It was not alone the boys and young men who had gone, wrote Mrs. Mason,
but the middle-aged men, too. Dr. Russell had kept the Pendleton Academy
open, but he had no pupil over sixteen years of age. There were no
trustees, because they had all gone to the war. Senator Culver had been
killed in the fighting in Tennessee, but she heard that Colonel Kenton
was alive and well and with Bragg's army.
The affairs of the Union, she continued, were not going well in Tennessee
and Kentucky. The terrible Confederate cavalryman Forrest had suddenly
raided Murfreesborough in Tennessee, where Union regiments were stationed,
and had destroyed or captured them all. Throughout the west the
Southerners were raising their heads again.

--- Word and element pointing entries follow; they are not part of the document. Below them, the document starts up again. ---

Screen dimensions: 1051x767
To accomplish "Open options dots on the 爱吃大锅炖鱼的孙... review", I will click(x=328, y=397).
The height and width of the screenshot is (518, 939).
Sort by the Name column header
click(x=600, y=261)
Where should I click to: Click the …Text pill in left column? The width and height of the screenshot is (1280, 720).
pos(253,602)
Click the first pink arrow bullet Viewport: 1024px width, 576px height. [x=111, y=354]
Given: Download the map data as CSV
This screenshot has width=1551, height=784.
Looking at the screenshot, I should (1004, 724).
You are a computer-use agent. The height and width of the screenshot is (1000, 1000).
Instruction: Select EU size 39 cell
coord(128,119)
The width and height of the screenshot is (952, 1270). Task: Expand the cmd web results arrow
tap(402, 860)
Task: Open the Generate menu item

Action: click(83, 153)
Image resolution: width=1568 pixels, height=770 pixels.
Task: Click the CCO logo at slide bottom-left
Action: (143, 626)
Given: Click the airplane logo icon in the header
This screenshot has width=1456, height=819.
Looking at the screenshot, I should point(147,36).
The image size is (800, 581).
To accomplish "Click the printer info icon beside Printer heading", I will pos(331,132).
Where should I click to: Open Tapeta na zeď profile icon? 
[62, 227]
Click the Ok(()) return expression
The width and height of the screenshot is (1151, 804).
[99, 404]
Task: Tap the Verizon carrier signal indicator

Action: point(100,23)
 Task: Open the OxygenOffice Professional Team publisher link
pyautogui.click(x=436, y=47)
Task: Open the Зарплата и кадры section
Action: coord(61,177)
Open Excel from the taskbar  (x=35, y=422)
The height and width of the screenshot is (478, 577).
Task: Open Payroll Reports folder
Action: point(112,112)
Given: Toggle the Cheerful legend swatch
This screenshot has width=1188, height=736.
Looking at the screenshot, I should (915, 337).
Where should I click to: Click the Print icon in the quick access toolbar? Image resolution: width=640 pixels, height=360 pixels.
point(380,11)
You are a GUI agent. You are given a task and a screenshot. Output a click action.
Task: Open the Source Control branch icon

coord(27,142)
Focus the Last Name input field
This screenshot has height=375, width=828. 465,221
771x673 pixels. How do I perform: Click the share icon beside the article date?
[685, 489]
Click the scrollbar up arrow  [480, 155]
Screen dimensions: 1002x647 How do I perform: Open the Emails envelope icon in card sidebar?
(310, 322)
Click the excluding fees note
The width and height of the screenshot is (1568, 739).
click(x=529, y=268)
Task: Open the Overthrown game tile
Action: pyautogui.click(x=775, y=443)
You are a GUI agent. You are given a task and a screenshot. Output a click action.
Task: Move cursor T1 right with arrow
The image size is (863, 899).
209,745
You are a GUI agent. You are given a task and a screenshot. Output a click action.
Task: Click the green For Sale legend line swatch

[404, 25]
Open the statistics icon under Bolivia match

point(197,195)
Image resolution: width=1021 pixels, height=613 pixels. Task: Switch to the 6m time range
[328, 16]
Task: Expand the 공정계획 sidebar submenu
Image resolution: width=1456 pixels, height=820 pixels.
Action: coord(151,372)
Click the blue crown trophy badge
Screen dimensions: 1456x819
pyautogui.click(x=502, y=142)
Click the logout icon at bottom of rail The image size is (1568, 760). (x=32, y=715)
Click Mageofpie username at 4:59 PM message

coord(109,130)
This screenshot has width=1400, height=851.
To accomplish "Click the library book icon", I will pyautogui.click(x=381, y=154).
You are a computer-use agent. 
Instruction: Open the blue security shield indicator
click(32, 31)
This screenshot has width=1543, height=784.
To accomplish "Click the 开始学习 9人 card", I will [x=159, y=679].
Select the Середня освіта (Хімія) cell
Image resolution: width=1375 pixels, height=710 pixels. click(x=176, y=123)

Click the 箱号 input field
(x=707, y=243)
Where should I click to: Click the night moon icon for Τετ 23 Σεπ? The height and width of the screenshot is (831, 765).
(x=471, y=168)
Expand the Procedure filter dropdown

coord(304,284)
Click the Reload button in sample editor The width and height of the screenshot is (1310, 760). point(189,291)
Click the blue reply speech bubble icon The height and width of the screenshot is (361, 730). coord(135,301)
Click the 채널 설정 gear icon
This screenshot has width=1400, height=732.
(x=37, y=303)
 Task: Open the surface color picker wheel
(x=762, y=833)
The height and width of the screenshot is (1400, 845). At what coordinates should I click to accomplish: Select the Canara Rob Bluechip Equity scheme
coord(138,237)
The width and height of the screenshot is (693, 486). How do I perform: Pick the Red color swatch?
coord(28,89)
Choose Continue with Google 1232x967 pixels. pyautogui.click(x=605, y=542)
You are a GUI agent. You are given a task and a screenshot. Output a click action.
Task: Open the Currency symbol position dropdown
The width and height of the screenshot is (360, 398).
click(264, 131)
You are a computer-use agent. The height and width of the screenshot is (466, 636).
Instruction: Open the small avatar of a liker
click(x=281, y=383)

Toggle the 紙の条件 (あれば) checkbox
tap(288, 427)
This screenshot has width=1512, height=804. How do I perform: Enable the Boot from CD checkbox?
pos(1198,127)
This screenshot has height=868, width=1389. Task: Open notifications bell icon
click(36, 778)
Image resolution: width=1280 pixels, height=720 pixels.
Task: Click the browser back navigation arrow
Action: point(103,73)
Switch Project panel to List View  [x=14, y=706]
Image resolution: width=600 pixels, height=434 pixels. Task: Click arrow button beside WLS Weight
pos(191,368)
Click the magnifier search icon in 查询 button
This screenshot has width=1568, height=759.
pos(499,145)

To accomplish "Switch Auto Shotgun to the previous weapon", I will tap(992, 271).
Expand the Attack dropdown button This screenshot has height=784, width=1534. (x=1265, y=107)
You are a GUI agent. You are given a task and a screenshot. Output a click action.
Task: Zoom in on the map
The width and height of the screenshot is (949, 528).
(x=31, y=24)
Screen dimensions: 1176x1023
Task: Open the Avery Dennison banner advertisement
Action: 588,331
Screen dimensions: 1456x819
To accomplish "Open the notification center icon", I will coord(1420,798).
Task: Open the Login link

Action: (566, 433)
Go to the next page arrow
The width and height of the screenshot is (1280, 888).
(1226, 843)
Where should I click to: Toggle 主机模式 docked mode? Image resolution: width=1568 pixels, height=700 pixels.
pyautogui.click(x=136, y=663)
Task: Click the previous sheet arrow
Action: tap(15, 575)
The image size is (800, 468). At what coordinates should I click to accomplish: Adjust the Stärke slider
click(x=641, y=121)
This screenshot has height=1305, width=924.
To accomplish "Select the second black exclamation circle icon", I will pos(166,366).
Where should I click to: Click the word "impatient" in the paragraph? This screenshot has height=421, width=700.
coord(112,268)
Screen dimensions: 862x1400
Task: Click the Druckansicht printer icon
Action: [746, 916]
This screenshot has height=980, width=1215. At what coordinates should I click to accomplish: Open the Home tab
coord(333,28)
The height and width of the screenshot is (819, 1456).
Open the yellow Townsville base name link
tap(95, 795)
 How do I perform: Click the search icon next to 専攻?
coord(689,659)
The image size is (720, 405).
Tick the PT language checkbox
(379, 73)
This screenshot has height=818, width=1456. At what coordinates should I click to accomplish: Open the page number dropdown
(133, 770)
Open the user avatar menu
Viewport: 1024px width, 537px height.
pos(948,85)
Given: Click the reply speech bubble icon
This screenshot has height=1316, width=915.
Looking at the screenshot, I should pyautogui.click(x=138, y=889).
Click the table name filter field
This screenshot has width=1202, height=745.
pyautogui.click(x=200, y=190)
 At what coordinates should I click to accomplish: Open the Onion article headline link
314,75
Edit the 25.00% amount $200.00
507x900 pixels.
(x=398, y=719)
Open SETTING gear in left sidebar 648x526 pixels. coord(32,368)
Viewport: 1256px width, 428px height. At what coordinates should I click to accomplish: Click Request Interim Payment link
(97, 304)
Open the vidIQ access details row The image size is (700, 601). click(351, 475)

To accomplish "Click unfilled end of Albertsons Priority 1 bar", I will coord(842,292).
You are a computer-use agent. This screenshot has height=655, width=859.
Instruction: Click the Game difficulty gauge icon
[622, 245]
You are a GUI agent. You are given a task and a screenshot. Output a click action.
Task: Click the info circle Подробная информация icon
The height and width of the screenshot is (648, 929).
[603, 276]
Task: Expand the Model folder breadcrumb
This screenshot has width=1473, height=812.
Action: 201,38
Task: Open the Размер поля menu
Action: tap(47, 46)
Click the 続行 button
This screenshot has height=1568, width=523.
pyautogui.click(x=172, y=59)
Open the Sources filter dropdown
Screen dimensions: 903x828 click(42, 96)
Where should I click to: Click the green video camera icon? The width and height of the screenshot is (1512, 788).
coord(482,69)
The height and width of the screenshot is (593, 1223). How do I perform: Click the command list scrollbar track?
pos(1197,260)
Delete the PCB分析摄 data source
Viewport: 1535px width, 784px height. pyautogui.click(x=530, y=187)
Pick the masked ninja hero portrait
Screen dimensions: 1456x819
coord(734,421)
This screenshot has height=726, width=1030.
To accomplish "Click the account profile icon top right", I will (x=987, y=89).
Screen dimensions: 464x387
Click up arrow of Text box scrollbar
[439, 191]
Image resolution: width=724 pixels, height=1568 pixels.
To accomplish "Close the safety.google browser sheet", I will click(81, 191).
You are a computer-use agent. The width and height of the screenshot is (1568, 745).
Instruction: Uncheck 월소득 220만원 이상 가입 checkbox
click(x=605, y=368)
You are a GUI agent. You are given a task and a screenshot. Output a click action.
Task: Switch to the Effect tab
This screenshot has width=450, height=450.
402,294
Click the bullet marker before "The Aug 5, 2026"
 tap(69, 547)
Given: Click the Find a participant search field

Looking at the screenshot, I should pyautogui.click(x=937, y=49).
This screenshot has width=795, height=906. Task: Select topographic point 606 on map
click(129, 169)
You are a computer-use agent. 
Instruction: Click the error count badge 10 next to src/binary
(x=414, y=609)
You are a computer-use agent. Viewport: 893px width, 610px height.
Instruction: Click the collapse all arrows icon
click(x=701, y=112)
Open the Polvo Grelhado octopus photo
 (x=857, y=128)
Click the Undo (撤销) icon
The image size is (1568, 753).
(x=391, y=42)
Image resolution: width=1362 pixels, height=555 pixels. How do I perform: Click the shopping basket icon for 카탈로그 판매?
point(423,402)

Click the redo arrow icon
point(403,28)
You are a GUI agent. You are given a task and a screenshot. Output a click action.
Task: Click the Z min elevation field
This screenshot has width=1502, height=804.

General Bragg, it was said,
was advancing with a strong army, and was already farther north than
the army of General Buell, which was in Tennessee. It was said that
Louisville, one of the largest and richest of the border cities, would
surely fall into the hands of the South.
Dick read the letter with changing and strong emotions. Amid the
terrible struggles in the east, the west was almost blotted out of
his mind. The Second Manassas and Antietam had great power to absorb
attention wholly upon themselves. He had wholly forgotten for the time
about Pendleton, the people whom he knew, and even his mother. Now
they returned with increased strength. His memory was flooded with
recollections of the little town, every house and face of which he knew.
And so the Confederates were coming north again with a great army.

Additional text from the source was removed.